━━━ Material supplied

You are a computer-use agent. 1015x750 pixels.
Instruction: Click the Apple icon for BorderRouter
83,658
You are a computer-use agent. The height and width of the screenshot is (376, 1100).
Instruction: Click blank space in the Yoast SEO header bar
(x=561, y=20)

━━━━━━
━━━ Material supplied

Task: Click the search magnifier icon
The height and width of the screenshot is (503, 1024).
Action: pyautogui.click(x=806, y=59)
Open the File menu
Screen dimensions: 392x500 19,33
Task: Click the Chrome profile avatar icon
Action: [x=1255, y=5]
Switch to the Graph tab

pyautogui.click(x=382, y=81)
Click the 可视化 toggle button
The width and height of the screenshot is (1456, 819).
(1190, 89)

━━━━━━
━━━ Material supplied

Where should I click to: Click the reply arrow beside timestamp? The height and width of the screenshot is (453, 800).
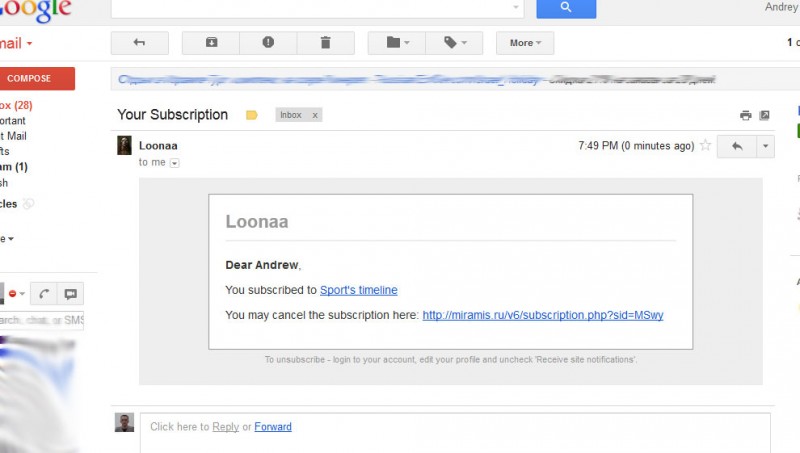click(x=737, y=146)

━━━━━━

In the material above, find the line containing "You are a computer-use agent. 1015x750" and the line containing "You are a computer-use agent. The", then write out exactly those two lines and every line between them, and nothing more.

You are a computer-use agent. 1015x750 pixels.
Instruction: Click the Apple icon for BorderRouter
83,658
You are a computer-use agent. The height and width of the screenshot is (376, 1100).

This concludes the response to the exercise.